- **BACAAN YANG DISEDIAKAN**:
Kamis, 22 Mei 2014

Karena Paham Betul Kelakukan Prabowo, Spirit Korsa Luhut Entah Kemana

Dukungan Wakil Ketua Dewan Pertimbangan Partai Golongan Karya Luhut Panjaitan kepada pasangan calon presiden Jokowi - Jusuf Kalla, bukan kepada Prabowo-Hatta sedikit mengherankan.
Bila ditinjau dari semangat keprajuritan, ada semboyan yang sangat kental yakni semangat satu korps, perasaan satu korsa. Esprit de Corps.
Luhut dan Prabowo sama-sama pensiunan perwira tinggi TNI. Apalagi keduanya pernah menyenyam pendidikan di bidang yang sama di TNI.
Mereka berdua juga pernah menjadi perwira pertama pilihan yang diutus TNI mendalami ilmu intelijen di Eropa. Keduanya juga komandan dan wakil Den Gultor Kopassus. Lalu, mengapa Luhut tidak menyukai Prabowo?
Luhut mengaku tidak mendukung Prabowo karena paham betul sosok Dewan Pembina Partai Gerindra tersebut ketika meraka sama-sama berkarier di militer.
"Saya tahu banyak tentang Prabowo, sebab saat saya Mayor dia bawahan saya, ketika itu pangkatnya masih kapten. Tapi tidak etis saya buka, silakan saja baca buku karangan Sintong Panjaitan," kata Luhut dalam wawancara terbatas dengan TRIBUNnews.com dan KompasTV di kediamannya di kawasan Mega Kuningan, Jakarta Selatan, Rabu (21/5) pagi.

- **INFORMASI YANG DIBERIKAN**:
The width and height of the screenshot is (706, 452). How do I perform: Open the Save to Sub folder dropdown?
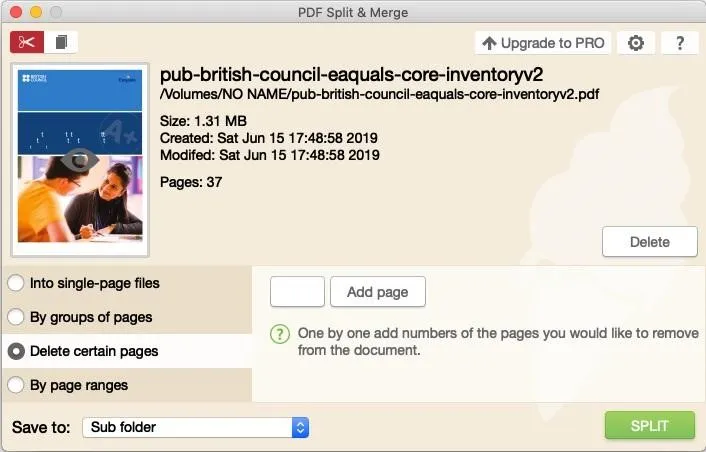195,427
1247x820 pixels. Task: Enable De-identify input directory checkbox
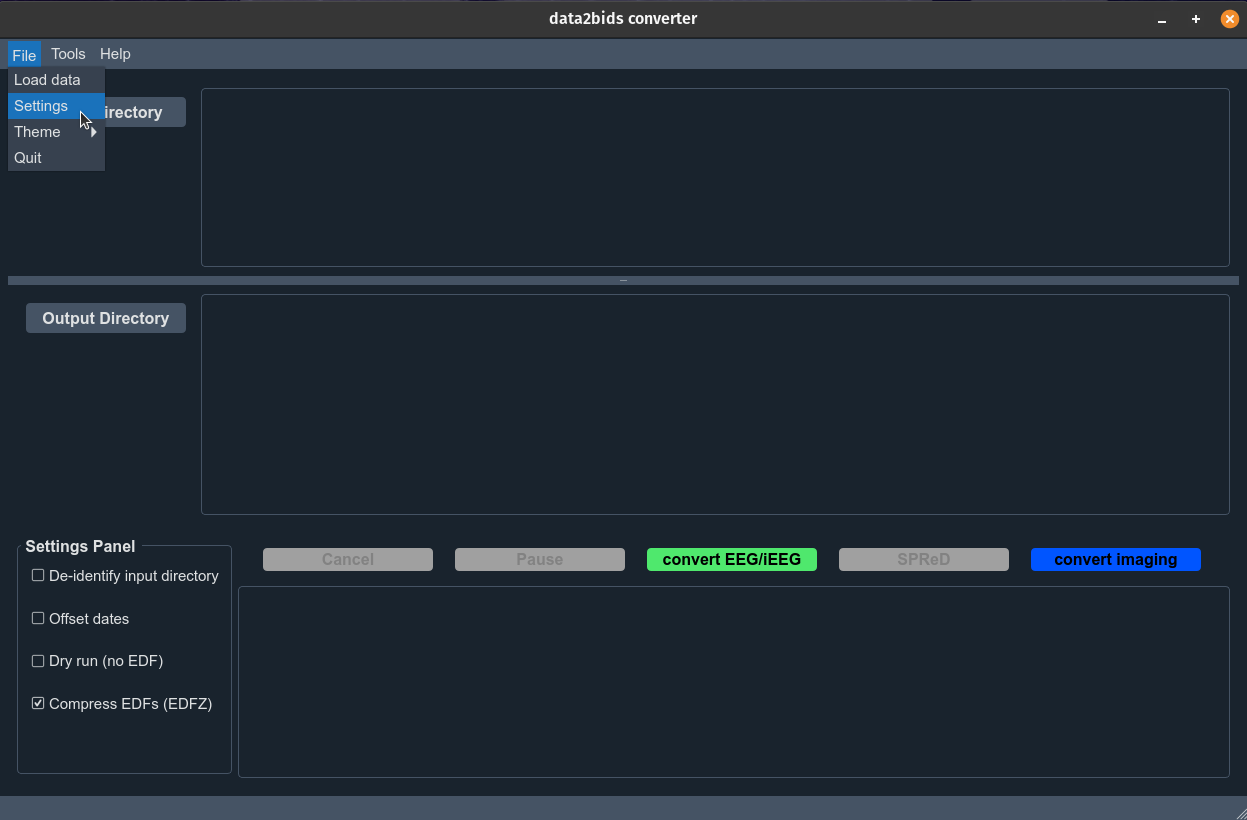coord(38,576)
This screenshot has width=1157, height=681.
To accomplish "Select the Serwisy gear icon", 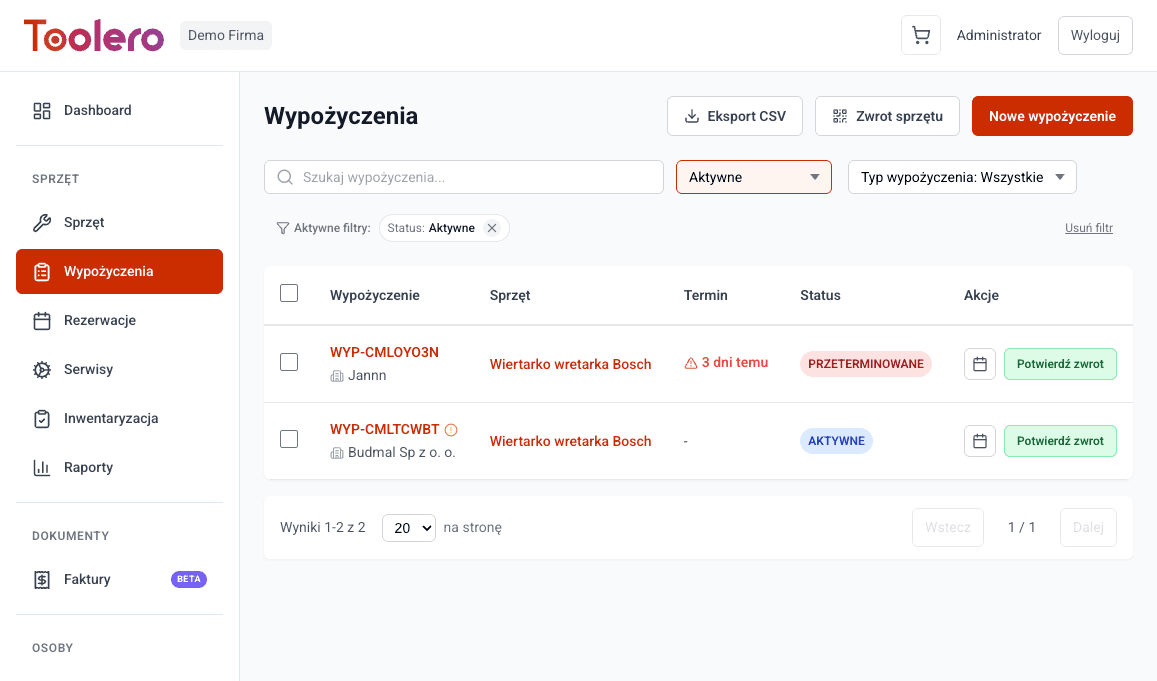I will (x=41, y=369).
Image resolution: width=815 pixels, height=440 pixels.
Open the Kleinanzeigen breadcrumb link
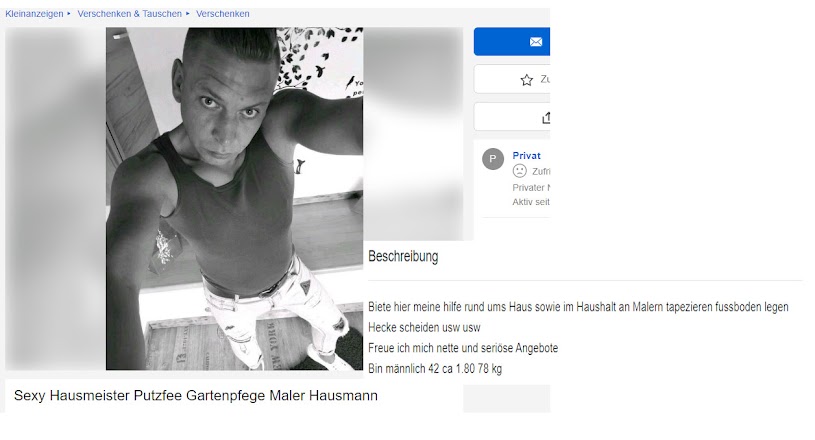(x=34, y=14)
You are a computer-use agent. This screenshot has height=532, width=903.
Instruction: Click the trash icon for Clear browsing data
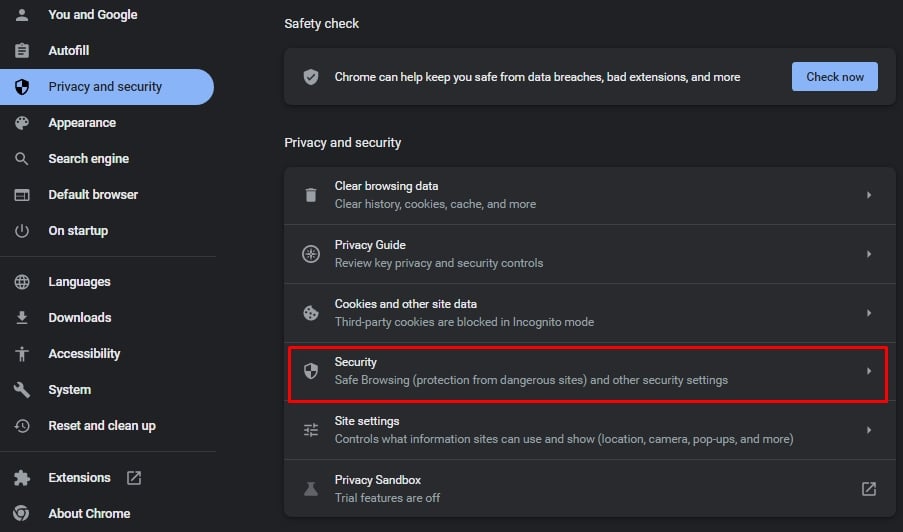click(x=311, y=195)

==

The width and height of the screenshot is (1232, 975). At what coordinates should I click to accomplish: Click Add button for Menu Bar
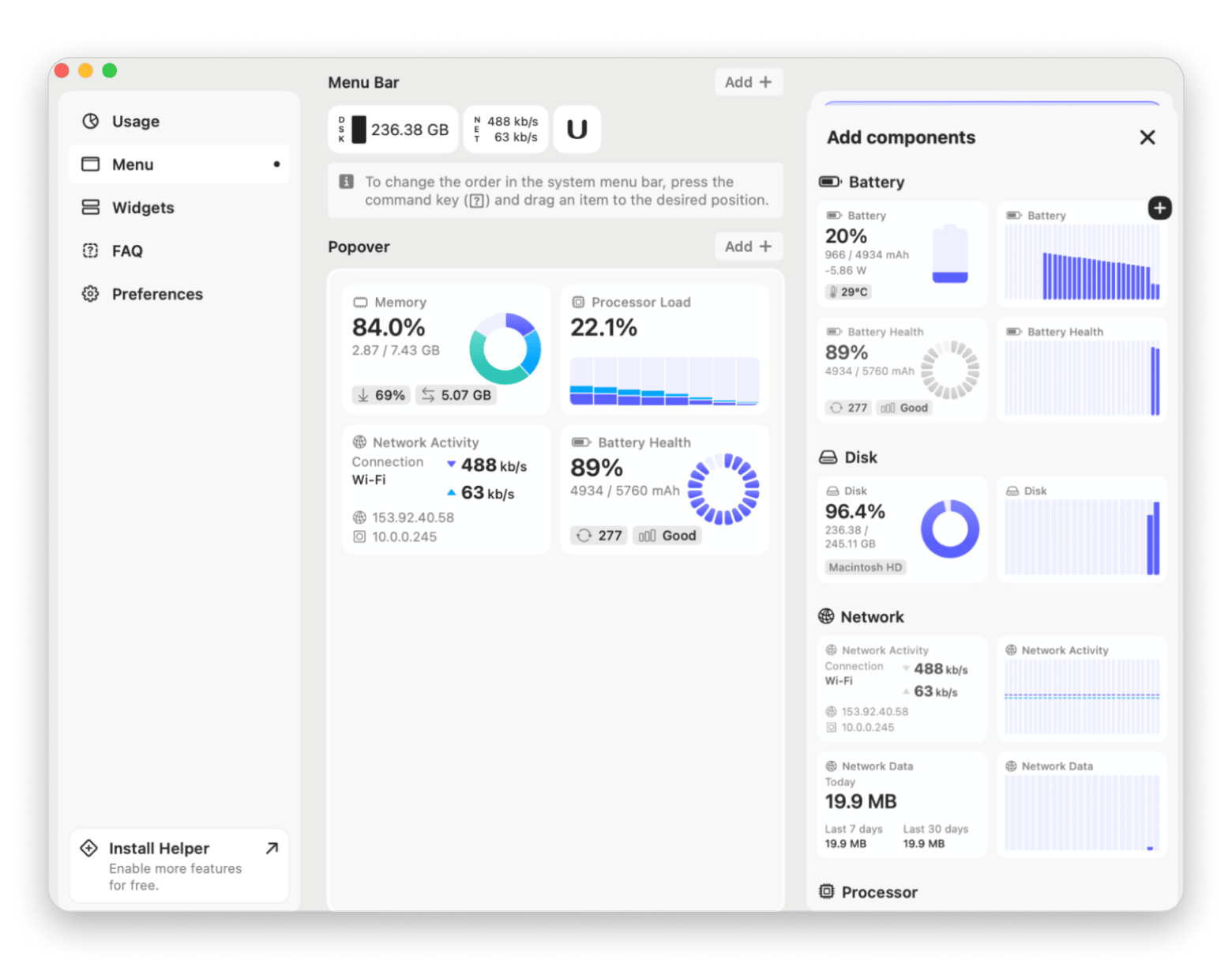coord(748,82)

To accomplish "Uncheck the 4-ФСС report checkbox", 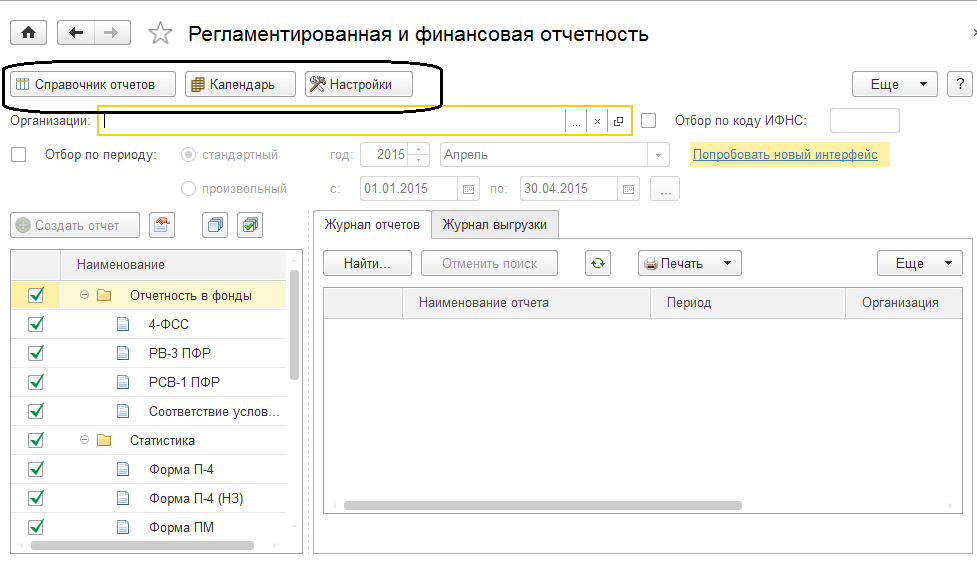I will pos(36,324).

- **PETUNJUK TUGAS**: Ketik ulang seluruh artikel tentang sikap Luhut Panjaitan terhadap Prabowo tanpa mengubah satu kata atau tanda baca pun.

- **JAWABAN**:
Kamis, 22 Mei 2014

Karena Paham Betul Kelakukan Prabowo, Spirit Korsa Luhut Entah Kemana

Dukungan Wakil Ketua Dewan Pertimbangan Partai Golongan Karya Luhut Panjaitan kepada pasangan calon presiden Jokowi - Jusuf Kalla, bukan kepada Prabowo-Hatta sedikit mengherankan.
Bila ditinjau dari semangat keprajuritan, ada semboyan yang sangat kental yakni semangat satu korps, perasaan satu korsa. Esprit de Corps.
Luhut dan Prabowo sama-sama pensiunan perwira tinggi TNI. Apalagi keduanya pernah menyenyam pendidikan di bidang yang sama di TNI.
Mereka berdua juga pernah menjadi perwira pertama pilihan yang diutus TNI mendalami ilmu intelijen di Eropa. Keduanya juga komandan dan wakil Den Gultor Kopassus. Lalu, mengapa Luhut tidak menyukai Prabowo?
Luhut mengaku tidak mendukung Prabowo karena paham betul sosok Dewan Pembina Partai Gerindra tersebut ketika meraka sama-sama berkarier di militer.
"Saya tahu banyak tentang Prabowo, sebab saat saya Mayor dia bawahan saya, ketika itu pangkatnya masih kapten. Tapi tidak etis saya buka, silakan saja baca buku karangan Sintong Panjaitan," kata Luhut dalam wawancara terbatas dengan TRIBUNnews.com dan KompasTV di kediamannya di kawasan Mega Kuningan, Jakarta Selatan, Rabu (21/5) pagi.